▸ **Excerpted passage**
# Lesson 1 Homework: Cats vs. Dogs
The goal of this assignment is to get to the top 50% of the Dogs vs. Cats competition.
From https://www.kaggle.com/c/dogs-vs-cats-redux-kernels-edition/leaderboard,
this is roughly a log loss of 0.12.

My first idea is to use pretrained VGG16 from keras and train some number of fully connected layers on top.

In [22]:
2/np.sqrt(2000)

0.044721359549995794

In [10]:
# following https://keras.io/applications/#vgg16
from keras.applications.vgg16 import VGG16
from keras.preprocessing import image
from keras.applications.vgg16 import preprocess_input
from keras.layers import Dense, Flatten
from keras.models import Model

import numpy as np

In [60]:
# pooling converts last layer into 2D tensor
base_model = VGG16(weights='imagenet', include_top=False, pooling="avg")

In [61]:
base_model.summary()

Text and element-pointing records
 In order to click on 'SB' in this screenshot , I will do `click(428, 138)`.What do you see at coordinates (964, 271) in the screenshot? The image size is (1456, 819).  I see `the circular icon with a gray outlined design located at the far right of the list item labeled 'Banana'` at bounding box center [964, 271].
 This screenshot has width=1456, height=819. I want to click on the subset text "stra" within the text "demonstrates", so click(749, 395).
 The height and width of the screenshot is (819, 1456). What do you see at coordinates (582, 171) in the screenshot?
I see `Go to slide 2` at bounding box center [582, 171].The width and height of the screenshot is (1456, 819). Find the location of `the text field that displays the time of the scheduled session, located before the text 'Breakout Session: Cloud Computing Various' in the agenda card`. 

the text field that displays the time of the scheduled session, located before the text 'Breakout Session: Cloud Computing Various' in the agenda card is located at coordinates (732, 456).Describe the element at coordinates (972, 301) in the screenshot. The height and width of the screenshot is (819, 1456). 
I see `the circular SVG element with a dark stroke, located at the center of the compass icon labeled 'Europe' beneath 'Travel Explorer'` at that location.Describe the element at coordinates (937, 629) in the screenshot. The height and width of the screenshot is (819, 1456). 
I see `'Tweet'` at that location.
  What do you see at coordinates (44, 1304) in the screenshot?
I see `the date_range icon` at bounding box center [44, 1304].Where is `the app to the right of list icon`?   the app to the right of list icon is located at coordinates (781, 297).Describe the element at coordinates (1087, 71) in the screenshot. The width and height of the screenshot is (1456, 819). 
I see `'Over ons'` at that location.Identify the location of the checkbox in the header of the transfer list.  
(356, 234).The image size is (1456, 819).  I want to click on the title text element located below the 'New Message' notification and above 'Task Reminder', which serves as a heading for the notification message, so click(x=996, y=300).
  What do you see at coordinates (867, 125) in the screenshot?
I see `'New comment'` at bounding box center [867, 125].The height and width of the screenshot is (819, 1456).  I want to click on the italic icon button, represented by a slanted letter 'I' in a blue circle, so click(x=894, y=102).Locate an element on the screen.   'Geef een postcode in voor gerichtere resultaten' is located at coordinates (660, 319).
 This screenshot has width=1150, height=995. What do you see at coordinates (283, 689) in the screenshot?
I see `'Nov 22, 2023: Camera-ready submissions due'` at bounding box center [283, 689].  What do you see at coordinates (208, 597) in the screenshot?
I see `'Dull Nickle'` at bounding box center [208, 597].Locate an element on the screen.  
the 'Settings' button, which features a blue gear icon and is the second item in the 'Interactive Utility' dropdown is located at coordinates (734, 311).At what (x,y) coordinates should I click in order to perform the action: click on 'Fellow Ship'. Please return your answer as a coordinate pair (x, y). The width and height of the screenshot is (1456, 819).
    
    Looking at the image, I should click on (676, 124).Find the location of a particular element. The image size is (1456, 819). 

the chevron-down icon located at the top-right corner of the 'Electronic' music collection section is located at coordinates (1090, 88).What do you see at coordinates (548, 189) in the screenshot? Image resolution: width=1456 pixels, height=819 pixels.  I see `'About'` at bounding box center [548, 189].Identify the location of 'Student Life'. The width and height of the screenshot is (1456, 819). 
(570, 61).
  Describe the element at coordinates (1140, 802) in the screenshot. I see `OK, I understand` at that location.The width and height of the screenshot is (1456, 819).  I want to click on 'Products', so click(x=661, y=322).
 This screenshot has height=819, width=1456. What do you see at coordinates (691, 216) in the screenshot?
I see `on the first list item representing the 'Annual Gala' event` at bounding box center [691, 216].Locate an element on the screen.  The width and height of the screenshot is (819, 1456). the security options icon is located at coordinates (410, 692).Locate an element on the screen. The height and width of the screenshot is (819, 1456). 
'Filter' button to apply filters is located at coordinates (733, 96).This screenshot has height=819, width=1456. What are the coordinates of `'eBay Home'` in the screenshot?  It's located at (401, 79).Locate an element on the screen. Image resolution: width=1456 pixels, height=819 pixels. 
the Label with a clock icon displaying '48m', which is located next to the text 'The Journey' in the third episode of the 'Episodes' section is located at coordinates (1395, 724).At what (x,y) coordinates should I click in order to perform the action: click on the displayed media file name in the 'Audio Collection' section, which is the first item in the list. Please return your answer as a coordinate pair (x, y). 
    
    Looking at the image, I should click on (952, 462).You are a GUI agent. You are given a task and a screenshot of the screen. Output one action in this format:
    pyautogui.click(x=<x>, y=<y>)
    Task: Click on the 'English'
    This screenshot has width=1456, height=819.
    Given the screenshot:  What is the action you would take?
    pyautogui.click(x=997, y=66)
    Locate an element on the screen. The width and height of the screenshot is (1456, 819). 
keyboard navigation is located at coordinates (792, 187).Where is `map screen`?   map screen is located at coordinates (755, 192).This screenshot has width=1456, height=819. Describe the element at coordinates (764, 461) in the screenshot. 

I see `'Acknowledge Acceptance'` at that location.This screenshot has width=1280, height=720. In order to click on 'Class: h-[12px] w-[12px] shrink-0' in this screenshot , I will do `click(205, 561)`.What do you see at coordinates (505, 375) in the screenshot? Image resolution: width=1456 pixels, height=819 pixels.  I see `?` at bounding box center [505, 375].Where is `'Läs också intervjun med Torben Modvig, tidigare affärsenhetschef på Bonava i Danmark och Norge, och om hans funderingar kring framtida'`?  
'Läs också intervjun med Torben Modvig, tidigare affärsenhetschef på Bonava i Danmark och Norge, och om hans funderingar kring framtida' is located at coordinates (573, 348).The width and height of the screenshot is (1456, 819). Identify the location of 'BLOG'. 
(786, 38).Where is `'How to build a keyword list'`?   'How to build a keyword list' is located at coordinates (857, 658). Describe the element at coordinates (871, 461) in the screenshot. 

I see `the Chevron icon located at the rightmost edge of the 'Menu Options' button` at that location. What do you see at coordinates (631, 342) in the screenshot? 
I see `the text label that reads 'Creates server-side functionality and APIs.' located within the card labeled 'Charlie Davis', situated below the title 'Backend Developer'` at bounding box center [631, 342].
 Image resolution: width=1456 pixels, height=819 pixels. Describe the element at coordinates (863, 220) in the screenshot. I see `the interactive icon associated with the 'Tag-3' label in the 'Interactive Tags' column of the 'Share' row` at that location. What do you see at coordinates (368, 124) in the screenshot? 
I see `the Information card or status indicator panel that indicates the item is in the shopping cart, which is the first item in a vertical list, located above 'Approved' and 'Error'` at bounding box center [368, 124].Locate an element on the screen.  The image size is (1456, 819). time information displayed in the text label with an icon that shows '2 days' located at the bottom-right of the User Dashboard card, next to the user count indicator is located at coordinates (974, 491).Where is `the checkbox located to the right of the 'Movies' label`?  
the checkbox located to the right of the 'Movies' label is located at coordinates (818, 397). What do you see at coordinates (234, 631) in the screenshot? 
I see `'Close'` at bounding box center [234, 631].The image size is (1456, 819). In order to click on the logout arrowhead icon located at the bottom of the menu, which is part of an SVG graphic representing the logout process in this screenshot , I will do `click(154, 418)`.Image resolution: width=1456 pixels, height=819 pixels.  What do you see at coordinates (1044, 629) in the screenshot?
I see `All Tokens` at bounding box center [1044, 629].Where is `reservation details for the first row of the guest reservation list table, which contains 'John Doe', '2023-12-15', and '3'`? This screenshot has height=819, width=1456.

▸ **Tasks and exercises**
[a] Rewrite the stretch of the Cats vs. Dogs homework from "import numpy as" through "base_model.summary()", switching "base_model" to "feature_extractor".
[b] Translate this sentence from the Cats vs. Dogs homework into Spanish: "The goal of this assignment is to get to the top 50% of the Dogs vs. Cats competition."

▸ **Results by task**
[a]
import numpy as np

In [60]:
# pooling converts last layer into 2D tensor
feature_extractor = VGG16(weights='imagenet', include_top=False, pooling="avg")

In [61]:
feature_extractor.summary()

[b] El objetivo de esta tarea es llegar al 50 % superior de la competición Dogs vs. Cats.